L’outil ne fait pas tout, mais il peut faire beaucoup

Il est devenu de bon ton de reléguer les outils au second plan. Le développement de la collaboration ne suppose-t-il pas avant tout d’instaurer un environnement propice à l’émergence de nouvelles pratiques de travail et, donc, à la prise d’initiatives ?

L’expérience a montré qu’il ne suffit pas d’informer de l’existence de nouveaux logiciels pour qu’aussitôt les utilisateurs s’en emparent et changent leurs habitudes. Il faut une réelle volonté de l’entreprise.

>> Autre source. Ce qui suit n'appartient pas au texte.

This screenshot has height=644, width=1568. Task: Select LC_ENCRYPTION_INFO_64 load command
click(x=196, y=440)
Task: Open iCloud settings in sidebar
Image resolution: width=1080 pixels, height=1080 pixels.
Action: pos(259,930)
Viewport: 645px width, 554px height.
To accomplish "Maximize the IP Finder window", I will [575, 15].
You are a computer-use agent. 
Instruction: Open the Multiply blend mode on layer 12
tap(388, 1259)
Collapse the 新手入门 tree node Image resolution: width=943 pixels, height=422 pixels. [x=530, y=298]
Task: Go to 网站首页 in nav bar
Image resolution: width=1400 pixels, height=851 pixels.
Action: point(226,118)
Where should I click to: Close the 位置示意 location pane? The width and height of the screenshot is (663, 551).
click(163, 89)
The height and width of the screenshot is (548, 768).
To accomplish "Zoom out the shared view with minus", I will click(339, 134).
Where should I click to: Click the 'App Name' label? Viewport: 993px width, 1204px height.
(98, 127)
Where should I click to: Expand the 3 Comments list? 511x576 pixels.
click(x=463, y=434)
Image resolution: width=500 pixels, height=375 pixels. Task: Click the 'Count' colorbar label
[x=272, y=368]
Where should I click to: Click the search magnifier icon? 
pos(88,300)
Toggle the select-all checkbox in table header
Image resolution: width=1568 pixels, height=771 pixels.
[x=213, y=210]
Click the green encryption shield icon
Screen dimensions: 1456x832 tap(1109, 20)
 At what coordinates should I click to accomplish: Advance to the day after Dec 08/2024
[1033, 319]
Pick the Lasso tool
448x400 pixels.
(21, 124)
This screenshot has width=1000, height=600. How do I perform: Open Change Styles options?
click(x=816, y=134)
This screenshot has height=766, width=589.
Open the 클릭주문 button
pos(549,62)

Celle-ci se traduit par des actions au plus près des usagers avec la mise en place de réseaux d’ambassadeurs, coachs ou avocats (peu importe comme on les appelle), la valorisation des acteurs du changement, l’accompagnement des managers...

Les approches exclusivement technologiques ont montré leurs limites. Celles qui font fi de l’outil, partant du principe que tous se valent, risquent de connaître le même sort. Des utilisateurs volontaires, prêts à faire bouger les lignes se débattent avec des logiciels inadaptés à l’usage qu’ils visent et, du coup, peinent à embarquer leurs collègues.

Un moteur de la transformation des pratiques

Soit ils renoncent purement et simplement, soit ils prennent des voies de contournement. Il n’est guère étonnant de constater que le Shadow IT, pas nécessairement illégitime, soit aussi populaire en dépit des injonctions des directions des systèmes d’information à utiliser les logiciels officiels.

Les qualités intrinsèques d’un logiciel concourent à son adoption et à la transformation des pratiques. Dernièrement, j’ai rencontré une entreprise qui s’est équipé d’un nouvel outil collaboratif centré sur les réunions, le moment de partage privilégié entre les utilisateurs.

Il a été vite adopté alors que les précédents logiciels mis en place, qui ne couvraient qu’une partie des besoins, avaient été boudés. Mieux, il a permis de faire évoluer les pratiques de responsables d’équipe, ce que des formations au management n’étaient pas parvenues à faire.